Shortly after, a Tengen-only development team was added: a tools
programmer, a game programmer and an artist and they did Super Sprint. It
grew to about 40 at its peak.
NES WORLD:
Were there any game ideas which never turned into a game? Do you
remember any?
BILL HINDORFF:
Yes...I can't reveal them because they're still the company's intellectual
property.
NES WORLD:
Did Tengen have a lot of lawsuits filed against them, from Nintendo,
when they decided to scrap their license? Why did they decided to
make "unlicensed" games anyway?
BILL HINDORFF:
I won't go into this too much.

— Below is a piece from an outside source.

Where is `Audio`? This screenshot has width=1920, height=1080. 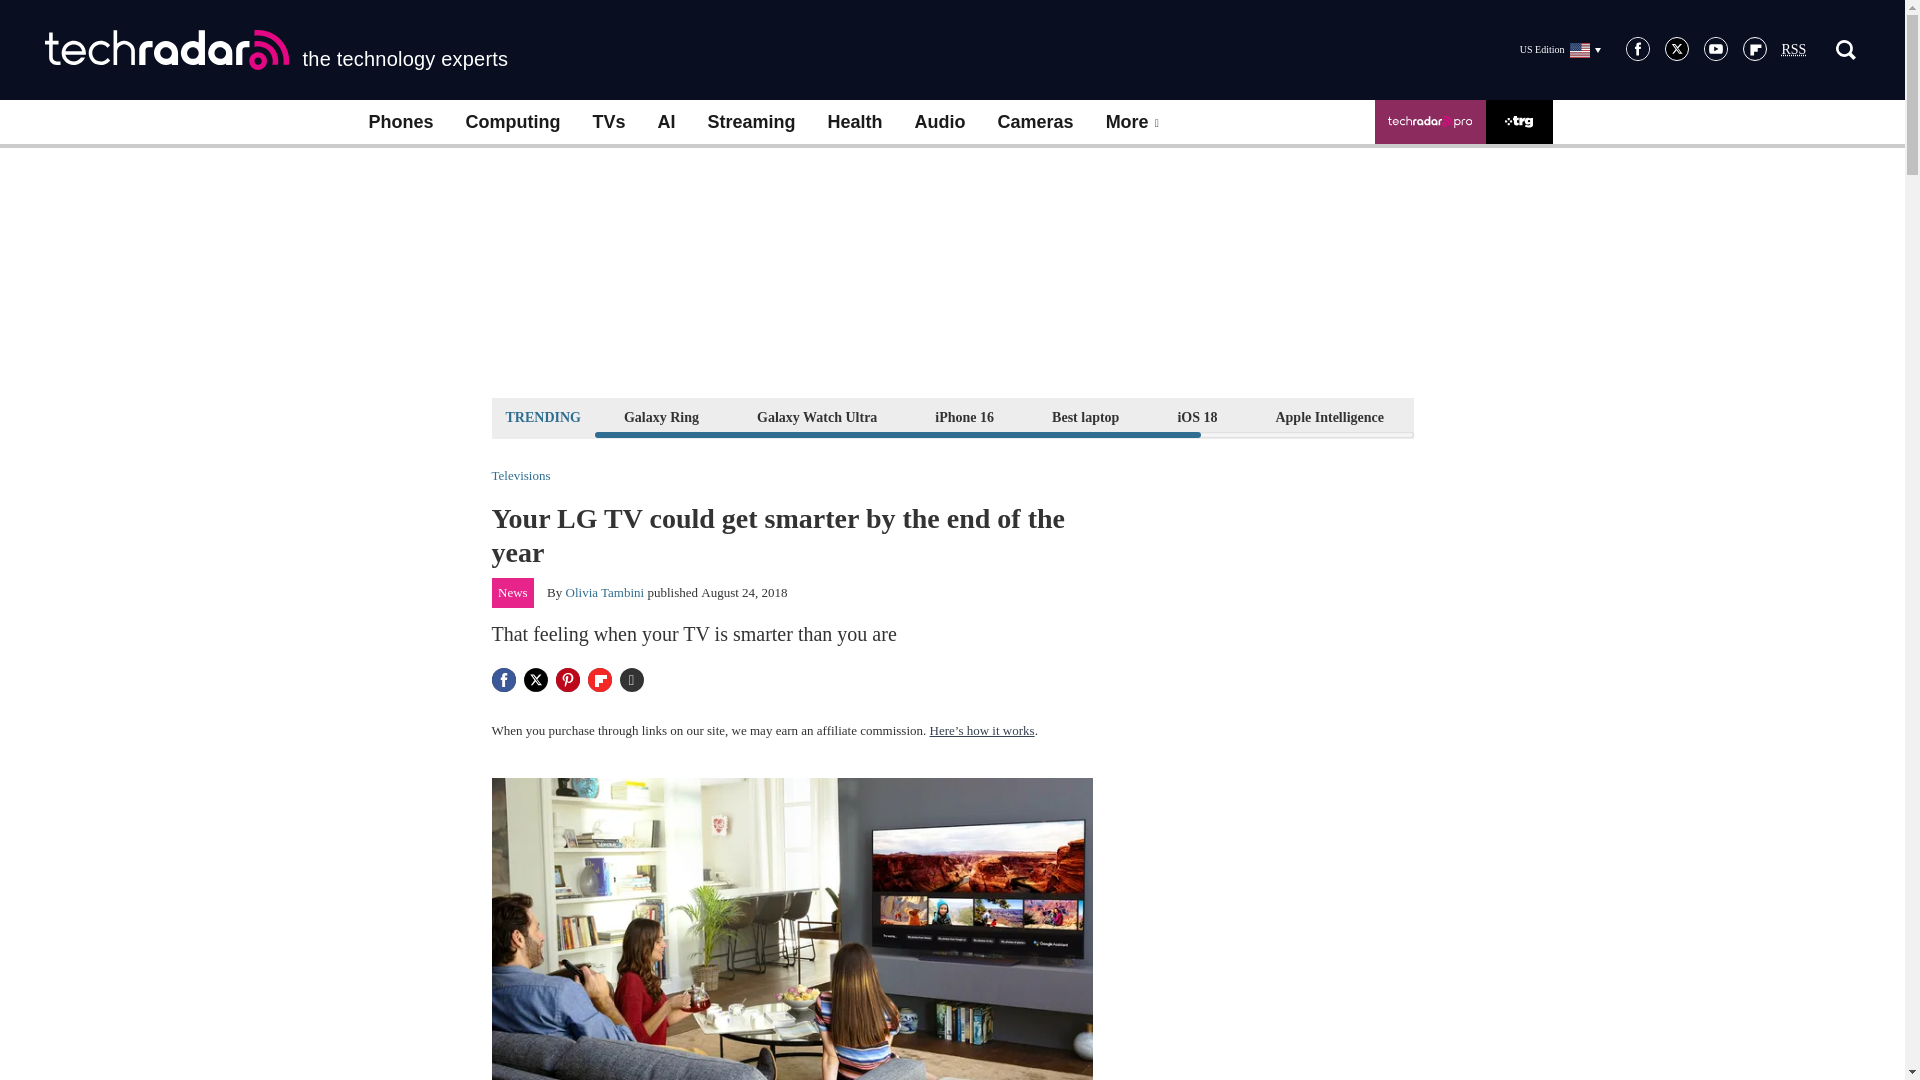 Audio is located at coordinates (940, 122).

There was one lawsuit concerning the
Nintendo cartridge security in general and one lawsuit with respect to 8
bit NES Tetris.
NES WORLD:
Which game was the best selling title?
BILL HINDORFF:
If you count all the versions, the best selling 8 bit NES title was the RBI
series of the Tengen manufactured games. PacMan, that we licensed from
Namco, is the overall single best seller although Gauntlet did impressive
numbers.
NES WORLD:
Did Tengen have a lot of problems with the lockout chip? (I know
American Video Entertainment did).
BILL HINDORFF:
No.
NES WORLD:
Did tengen ever think about doing SNES games (Color Dreams managed to
code a Super Nintendo game called Super Noah's Ark, using the
Wolfstein engine)
BILL HINDORFF:
We did do SNES games after Time Warner bought us. We brought out Super RBI
and Primal Rage on the SNES, for example.
NES WORLD:
Which game was the last one to be released by Tengen (R.B.I. Baseball 3?)
BILL HINDORFF:
Nov. of '93 was the last Tengen product out since we were bought by Time
Warner spring of '94. The last game done by then Tengen's internal staff
was RBI Baseball '94 on the Genesis. We also shipped several licensed titles.
NES WORLD:
Are there any Tengen NES games with bugs discovered after the
release?
BILL HINDORFF:
I prefer to call them "features" and there were a few. I don't remember
any major problems though. This was probably due to the fact that we put
200 man hours of test into all our cartridge product. If a serious bug was
found, and fixed, during testing, we'd reset the clock and play another 200
man hours. We kept doing this until we saw no serious bugs.
Most of Tengen's NES division are kept in boxes at Midway, dev kits, manuals, protos and such.
Although most, if not all, protos left are either erased or the EPROMS have been reused for
other stuff and the dev kits are pretty beat up.
I might also add that Midway still owns the copyrights for the Tengen NES games and they will
sue anyone, they catch, copying them.